Otro de los dualismos históricos en la conceptualización y la práctica pedagógica contra los


que batalló Dewey (1913) fue el de interés versus esfuerzo, como fuerzas motoras excluyentes
de la actividad educativa de los estudiantes. Se trataría de un dualismo conceptualmente
insostenible y con efectos prácticos negativos, al separar de manera tajante el sujeto y el
objeto de conocimiento:

La premisa común es que el objeto, idea o fin a ser alcanzado está por fuera del sujeto.
Y como se asume que es externo, debe hacerse interesante; eso es, rodeado de
estímulos artificiales y de inducciones ficticias que llamen la atención (…) o que se
debe apelar al poder único de la “voluntad”, eso es al esfuerzo sin interés. El principio
genuino del interés es el del reconocimiento de la identidad de lo que ha de ser
aprendido o la acción pedagógica propuesta y el sujeto que está creciendo; acción que
yace en la dirección del propio crecimiento del sujeto, y por tanto es imperiosamente
demandada por éste. Una vez hayamos logrado esta identificación ya no tendremos
que apelar a la pura fuerza de voluntad, ni ocuparnos en lograr, de manera artificial,
que las cosas sean interesantes (ibid:156).
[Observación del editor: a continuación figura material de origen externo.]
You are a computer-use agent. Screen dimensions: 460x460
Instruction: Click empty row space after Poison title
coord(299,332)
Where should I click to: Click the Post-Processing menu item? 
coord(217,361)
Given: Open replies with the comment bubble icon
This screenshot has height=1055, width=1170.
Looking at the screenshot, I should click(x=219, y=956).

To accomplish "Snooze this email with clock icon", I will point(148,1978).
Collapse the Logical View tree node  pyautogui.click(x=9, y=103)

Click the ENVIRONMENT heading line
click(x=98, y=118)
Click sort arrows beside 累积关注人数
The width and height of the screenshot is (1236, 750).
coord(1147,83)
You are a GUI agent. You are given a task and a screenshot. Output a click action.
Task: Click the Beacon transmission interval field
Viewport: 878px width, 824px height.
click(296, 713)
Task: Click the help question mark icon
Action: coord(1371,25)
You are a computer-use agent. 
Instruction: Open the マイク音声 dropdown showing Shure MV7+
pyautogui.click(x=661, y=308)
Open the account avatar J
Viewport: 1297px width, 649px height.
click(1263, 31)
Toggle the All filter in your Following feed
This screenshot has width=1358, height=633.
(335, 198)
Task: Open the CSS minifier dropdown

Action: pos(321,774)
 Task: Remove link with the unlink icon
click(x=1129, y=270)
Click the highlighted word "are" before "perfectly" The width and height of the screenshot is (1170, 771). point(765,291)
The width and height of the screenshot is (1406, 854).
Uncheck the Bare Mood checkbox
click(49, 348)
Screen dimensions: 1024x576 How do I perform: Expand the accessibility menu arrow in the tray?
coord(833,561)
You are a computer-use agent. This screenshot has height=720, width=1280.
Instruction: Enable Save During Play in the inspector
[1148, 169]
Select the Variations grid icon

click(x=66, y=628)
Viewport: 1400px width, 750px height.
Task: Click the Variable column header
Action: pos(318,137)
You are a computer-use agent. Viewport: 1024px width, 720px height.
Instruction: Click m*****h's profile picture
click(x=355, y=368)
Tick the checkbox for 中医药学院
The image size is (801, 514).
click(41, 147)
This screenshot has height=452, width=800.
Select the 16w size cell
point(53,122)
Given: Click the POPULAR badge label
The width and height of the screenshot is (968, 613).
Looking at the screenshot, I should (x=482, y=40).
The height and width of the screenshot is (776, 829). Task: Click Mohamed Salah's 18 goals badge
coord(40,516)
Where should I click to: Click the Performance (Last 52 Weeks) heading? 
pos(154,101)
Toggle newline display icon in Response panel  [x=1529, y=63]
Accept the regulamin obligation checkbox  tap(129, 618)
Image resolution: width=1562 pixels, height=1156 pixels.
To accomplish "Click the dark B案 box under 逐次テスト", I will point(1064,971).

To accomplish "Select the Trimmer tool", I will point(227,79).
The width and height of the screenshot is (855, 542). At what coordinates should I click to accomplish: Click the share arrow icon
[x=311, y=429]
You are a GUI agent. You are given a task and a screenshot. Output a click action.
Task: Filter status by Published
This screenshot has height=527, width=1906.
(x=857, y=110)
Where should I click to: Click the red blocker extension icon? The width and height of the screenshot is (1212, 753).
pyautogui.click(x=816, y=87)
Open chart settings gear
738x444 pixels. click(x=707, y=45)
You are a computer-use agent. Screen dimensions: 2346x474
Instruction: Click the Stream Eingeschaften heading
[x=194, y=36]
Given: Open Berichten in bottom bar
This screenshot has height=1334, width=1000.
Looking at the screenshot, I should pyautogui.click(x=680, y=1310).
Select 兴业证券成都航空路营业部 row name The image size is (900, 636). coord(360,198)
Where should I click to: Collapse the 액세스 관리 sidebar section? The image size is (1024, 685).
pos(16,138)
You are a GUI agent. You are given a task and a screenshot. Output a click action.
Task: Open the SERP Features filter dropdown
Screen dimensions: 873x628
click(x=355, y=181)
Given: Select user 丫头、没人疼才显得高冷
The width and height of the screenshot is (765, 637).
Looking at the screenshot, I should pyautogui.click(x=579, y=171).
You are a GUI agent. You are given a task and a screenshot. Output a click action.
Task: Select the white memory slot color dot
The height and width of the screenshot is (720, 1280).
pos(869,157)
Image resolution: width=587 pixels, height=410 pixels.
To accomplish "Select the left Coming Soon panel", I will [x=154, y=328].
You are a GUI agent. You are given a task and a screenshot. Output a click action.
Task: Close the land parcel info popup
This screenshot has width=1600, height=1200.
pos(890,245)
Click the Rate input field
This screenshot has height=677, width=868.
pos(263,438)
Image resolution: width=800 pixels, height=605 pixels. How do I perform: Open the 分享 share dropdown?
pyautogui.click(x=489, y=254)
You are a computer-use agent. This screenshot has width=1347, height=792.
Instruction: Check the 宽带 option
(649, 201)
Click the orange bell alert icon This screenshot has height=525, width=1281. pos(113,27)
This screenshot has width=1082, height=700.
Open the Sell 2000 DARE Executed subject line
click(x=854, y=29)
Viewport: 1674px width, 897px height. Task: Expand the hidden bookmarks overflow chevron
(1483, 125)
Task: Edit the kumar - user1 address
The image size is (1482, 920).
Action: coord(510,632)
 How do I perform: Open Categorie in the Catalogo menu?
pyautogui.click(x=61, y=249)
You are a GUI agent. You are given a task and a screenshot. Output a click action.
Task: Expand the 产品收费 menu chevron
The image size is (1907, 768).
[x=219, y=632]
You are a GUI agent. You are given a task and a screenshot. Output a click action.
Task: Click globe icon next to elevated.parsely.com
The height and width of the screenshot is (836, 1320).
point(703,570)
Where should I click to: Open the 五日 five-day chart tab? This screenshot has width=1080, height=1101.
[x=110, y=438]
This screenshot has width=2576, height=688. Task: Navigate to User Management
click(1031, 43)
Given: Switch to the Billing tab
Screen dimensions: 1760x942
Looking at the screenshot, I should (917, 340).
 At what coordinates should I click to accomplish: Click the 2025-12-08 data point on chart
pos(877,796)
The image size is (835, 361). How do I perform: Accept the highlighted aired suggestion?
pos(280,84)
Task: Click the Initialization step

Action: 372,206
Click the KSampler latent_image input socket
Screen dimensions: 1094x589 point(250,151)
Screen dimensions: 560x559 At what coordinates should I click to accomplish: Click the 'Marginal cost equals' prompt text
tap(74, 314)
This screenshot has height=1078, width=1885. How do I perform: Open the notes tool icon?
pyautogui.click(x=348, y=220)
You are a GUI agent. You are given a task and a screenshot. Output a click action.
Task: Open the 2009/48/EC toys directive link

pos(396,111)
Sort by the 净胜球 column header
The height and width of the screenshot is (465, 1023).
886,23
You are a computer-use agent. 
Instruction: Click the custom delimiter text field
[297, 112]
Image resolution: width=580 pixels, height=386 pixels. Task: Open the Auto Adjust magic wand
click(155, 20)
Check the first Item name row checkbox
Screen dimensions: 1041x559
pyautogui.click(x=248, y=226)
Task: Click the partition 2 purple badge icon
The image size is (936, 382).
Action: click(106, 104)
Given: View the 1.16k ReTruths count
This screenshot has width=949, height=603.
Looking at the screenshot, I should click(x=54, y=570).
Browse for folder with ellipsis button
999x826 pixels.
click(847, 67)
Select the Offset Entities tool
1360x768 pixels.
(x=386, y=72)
En contra de la tendencia que constató en muchos maestros y pedagogos progresistas de su


tiempo, Dewey argumentó que el hacer que las cosas parezcan interesantes de forma artificial
– eso es como si su interés fuese extrínseco – no es la única forma en que la práctica
pedagógica sea placentera. Habría, a su juicio dos formas de lo que podemos denominar
placer pedagógico. De una parte, el placer momentáneo derivado de los artificios del maestro
por hacer algo interesante, buscando generar estímulos externos al objeto y al sujeto, pero que
el mismo maestro siente y concibe como algo carente de interés en si mismo para los
estudiantes y en que éstos “reciben” de manera pasiva. De otra parte, el placer derivado del
flujo central de la actividad pedagógica, de la relación vital, intensa y directa establecida entre
objeto, maestro y alumno, que diluye la separación sujeto-objeto y le da unidad a la acción
pedagógica. Este último sería el genuino placer pedagógico, en tanto algo que va de la mano
“de la identificación, por medio de la acción, del sujeto con un objeto o idea, dada la
necesidad de ese objeto o idea para mantener la actividad iniciada por el mismo sujeto”
(ibid:159). Y las señales que una actividad hace parte de un placer-interés pedagógico
genuino, es que logra que el esfuerzo se genere de manera espontánea o natural; que haya
crecimiento, entusiasmo y creatividad; que produzca absorción y persistencia en la acción
pedagógica integrada; que involucre emocional y personalmente al sujeto; que lo lleve a
afrontar decididamente los obstáculos que encuentre en el camino: que el objeto pedagógico
se convierta en un objeto de deseo.

La imagen de Dewey de este genuino deseo-interés pedagógico es muy clara: se trata de algo
que se genera cuando la actividad pedagógica confluye con la experiencia previa del maestro
y estudiante, transformándolas, y no la interrumpe o desvía de manera artificiosa. Para el
maestro, esto implica saber o intuir qué curso de acción ya está operando en la experiencia del
estudiante en relación con la acción pedagógica emprendida. Implica formular problemas
pedagógicos que problematicen las experiencias previas del estudiante, eso es, que se
conviertan en problemas reales para el estudiante. Implica crear condiciones pedagógicas que
generen y valoren la incertidumbre y que produzcan formas de reflexión basadas en la
probabilidad, la flexibilidad y la falibilidad, de tal forma que la experiencia se abra a formas
plurales de abordar los problemas (Dewey 1933:95-96).